--- INPUT ---
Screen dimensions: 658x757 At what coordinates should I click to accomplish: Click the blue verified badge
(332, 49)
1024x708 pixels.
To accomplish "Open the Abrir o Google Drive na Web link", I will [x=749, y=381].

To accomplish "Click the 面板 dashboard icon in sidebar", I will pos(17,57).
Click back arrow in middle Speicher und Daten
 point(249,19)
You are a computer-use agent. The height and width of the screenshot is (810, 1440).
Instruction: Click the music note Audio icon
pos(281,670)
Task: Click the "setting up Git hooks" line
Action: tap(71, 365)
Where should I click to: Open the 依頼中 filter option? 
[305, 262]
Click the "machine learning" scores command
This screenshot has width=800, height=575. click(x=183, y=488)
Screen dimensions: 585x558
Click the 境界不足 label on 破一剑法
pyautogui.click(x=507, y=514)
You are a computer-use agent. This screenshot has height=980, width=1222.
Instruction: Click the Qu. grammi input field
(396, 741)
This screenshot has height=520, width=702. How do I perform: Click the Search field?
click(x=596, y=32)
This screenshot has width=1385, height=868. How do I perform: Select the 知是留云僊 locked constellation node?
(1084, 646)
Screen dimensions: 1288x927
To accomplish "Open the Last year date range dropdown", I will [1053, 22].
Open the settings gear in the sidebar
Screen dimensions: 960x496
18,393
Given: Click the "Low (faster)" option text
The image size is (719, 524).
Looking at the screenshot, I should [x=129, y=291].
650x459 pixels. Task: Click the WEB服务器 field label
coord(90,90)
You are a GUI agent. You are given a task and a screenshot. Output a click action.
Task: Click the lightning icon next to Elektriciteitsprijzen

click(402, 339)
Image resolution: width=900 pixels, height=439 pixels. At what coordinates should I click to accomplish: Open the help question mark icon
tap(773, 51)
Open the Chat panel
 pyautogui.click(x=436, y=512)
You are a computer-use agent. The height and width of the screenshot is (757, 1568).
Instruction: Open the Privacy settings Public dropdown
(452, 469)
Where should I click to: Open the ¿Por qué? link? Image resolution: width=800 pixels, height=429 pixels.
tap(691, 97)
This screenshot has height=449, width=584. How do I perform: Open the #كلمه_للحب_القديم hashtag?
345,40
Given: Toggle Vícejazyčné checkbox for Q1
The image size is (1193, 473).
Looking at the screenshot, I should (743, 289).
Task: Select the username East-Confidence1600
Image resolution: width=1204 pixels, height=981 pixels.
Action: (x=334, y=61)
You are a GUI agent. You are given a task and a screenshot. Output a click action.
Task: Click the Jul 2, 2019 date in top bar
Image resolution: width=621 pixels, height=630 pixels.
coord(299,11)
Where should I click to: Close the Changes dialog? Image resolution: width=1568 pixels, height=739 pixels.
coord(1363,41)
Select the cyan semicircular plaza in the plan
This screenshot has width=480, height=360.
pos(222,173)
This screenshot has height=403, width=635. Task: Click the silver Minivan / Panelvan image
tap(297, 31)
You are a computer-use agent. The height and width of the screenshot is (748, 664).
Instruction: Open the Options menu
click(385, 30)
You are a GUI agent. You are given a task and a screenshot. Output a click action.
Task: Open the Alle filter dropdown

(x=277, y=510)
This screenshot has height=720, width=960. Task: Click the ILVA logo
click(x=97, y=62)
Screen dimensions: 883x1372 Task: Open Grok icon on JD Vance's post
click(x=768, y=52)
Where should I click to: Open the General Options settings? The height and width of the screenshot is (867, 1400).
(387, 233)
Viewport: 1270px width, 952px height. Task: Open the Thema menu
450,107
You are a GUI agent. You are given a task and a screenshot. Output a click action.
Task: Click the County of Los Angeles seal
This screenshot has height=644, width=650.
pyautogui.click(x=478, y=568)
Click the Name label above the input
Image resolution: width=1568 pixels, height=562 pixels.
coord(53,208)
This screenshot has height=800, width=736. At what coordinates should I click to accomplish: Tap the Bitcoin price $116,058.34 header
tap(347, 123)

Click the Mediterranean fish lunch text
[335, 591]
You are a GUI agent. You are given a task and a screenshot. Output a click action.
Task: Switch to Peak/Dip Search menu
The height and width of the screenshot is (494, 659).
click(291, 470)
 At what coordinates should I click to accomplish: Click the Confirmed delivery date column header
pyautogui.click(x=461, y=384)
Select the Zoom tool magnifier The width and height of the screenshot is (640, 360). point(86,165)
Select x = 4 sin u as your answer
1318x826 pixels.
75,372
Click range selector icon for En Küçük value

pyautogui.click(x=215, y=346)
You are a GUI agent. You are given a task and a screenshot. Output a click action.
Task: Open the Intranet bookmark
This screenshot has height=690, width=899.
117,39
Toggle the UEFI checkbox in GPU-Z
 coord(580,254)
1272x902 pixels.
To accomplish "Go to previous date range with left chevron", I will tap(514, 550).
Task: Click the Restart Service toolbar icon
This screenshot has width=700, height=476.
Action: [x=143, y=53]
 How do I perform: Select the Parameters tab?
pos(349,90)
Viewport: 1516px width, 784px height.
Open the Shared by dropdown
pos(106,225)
---
Working from the data above, extract solely the lines from the one containing "date column header" through the one containing "Task: Click the Restart Service toolbar icon", exactly as they appear, both included.

 At what coordinates should I click to accomplish: Click the Confirmed delivery date column header
pyautogui.click(x=461, y=384)
Select the Zoom tool magnifier The width and height of the screenshot is (640, 360). point(86,165)
Select x = 4 sin u as your answer
1318x826 pixels.
75,372
Click range selector icon for En Küçük value

pyautogui.click(x=215, y=346)
You are a GUI agent. You are given a task and a screenshot. Output a click action.
Task: Open the Intranet bookmark
This screenshot has height=690, width=899.
117,39
Toggle the UEFI checkbox in GPU-Z
 coord(580,254)
1272x902 pixels.
To accomplish "Go to previous date range with left chevron", I will tap(514, 550).
Task: Click the Restart Service toolbar icon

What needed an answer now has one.